Abstract
Aims: A novel balloon delivery system (BDS) for the self-apposing STENTYS® sirolimus-eluting stent (SES) has been developed for highly precise longitudinal stent positioning and deployment. The aim of this first-in-man study is to report the quantitative coronary analysis (QCA) angiography and optical coherence tomography (OCT) results as well as the 30-day clinical outcomes of the STENTYS Xposition S SES.
Methods and results: We included 25 patients (mean age 66.1±10.7 years) with stable coronary artery disease (24%) or acute coronary syndrome (including STEMI in 40%). The device was successfully placed at the intended site in all cases (100%), without procedural complications. Longitudinal geographic miss (entire lesion length [on QCA] not completely covered by the stent) was not observed. Pre-procedural MLD on QCA was 1.30±0.74 mm and post-procedural MLD was 2.74±0.44 mm, p<0.001 (acute gain 1.44±0.70 mm). OCT analyses showed a low percentage of malapposed stent struts directly post stent placement (2.4%), which further decreased after post-dilatation (0.6%, p=0.013), while mean stent area increased (from 9.7 mm2 to 10.5 mm2, p<0.001). At 30-day clinical follow-up, one (4%) major adverse cardiac event (MACE) was observed.

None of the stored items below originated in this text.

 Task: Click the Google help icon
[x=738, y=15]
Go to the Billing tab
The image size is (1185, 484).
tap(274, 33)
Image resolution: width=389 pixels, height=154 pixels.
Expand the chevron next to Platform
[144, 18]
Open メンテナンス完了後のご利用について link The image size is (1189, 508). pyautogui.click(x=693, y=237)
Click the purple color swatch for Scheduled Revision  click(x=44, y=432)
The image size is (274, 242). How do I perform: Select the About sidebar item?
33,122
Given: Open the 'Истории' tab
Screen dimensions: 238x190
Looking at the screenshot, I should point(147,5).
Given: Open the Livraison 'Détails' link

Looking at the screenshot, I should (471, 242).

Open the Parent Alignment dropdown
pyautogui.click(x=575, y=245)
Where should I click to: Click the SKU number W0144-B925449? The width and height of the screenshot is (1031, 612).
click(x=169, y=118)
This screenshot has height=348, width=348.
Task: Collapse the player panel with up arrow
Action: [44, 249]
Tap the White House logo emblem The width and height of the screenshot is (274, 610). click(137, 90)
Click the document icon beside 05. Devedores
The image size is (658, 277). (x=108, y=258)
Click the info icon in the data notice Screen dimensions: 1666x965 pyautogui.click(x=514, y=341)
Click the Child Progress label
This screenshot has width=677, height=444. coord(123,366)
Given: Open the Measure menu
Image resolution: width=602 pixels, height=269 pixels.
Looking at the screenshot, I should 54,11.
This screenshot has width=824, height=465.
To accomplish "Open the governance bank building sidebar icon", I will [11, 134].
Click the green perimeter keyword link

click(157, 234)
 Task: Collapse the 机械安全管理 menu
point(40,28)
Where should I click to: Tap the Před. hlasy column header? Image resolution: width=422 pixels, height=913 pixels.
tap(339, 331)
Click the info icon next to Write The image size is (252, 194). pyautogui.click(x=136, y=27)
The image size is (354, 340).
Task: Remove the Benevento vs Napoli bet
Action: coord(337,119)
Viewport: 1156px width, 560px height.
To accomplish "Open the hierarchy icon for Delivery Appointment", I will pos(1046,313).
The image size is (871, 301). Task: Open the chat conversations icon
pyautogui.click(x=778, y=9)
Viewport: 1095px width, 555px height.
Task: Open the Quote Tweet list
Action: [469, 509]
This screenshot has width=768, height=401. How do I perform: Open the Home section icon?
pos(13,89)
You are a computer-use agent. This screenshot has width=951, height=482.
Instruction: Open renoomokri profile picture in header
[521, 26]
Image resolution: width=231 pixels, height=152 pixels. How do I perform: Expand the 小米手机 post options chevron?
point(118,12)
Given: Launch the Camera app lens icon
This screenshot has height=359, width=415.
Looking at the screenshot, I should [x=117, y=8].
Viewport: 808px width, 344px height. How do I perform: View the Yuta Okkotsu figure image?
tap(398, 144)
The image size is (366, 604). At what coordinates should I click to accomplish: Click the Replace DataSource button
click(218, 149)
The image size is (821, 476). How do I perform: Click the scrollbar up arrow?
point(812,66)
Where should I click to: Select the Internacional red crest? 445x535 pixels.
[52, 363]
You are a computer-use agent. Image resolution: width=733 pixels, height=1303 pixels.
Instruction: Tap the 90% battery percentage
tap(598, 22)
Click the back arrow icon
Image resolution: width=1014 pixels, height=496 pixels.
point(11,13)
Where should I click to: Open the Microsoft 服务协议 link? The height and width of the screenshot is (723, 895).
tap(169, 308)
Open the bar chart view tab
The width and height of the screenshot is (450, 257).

One acute stent thrombosis (ST) occurred immediately post procedure in a STEMI patient which was related to inadequate medication therapy.
Conclusions: This first-in-man study demonstrated that the use of the novel STENTYS® Xposition S balloon delivery system is feasible with a high technical success rate without longitudinal geographical miss. Stent strut malapposition rate directly after STENTYS placement was low and improved further after post-dilatation.
Introduction
The concept of self-expanding stents in interventional cardiology was initially abandoned after the first-in-human WALLSTENT™ (Boston Scientific, Marlborough, MA, USA) study due to the chronic vessel wall injury caused by a relatively high chronic outward force1. However, newer generations of self-expanding stents made of nitinol, including the self-apposing STENTYS® stent (STENTYS S.A., Paris, France), with a more gentle chronic outward force might overcome this limitation and prove to be useful in anatomies in which proper stent apposition is challenging, such as ST-segment elevation myocardial infarction (STEMI)2,3 or (left main) bifurcations in which there is a large difference in the proximal and distal diameter4,5. However, optimal positioning might be challenging due to shortening of the stent as deployment is performed by retracting an outer sheath which releases the stent from the distal edge. A novel balloon delivery system (BDS) for the STENTYS sirolimus-eluting stent (SES), the STENTYS® Xposition S (STENTYS S.A.), was therefore developed to improve accurate stent positioning. We performed a first-in-man study of this new system assessing acute results, using post-procedural quantitative coronary angiography (QCA) and optical coherence tomography (OCT), and performing a 30-day clinical follow-up.
Methods
The SETUP study (Study to evaluate the safety and feasibility of the STENTYS Balloon Delivery System) was a prospective, single-arm first-in-man study performed in two Dutch centres (Academic Medical Center, Amsterdam, The Netherlands, and Albert Schweitzer Hospital, Dordrecht, The Netherlands) to evaluate the feasibility of the STENTYS Xposition S in de novo coronary lesions. Patients planned to undergo PCI of native coronary arteries with a reference vessel diameter between 2.5 and 6.0 mm and a lesion length <25 mm were eligible for enrolment. There were minimal exclusion criteria (Online Appendix). All patients provided written informed consent prior to the procedure and the study was approved by the local ethics committee. Patients were clinically evaluated at 30 days post procedure. QCA analysis was performed pre- and post-procedure (Online Appendix). OCT pullbacks were performed directly after STENTYS placement and after final post-dilatations using the C7-XR™ OCT intravascular imaging system (St. Jude Medical, St. Paul, MN, USA) with the C7 Dragonfly™ OCT catheter (St. Jude Medical), pullback speed 20 mm/s; 100 frames/s (Online Appendix). QCA and OCT analyses were conducted at the Academic Medical Center, Amsterdam, The Netherlands.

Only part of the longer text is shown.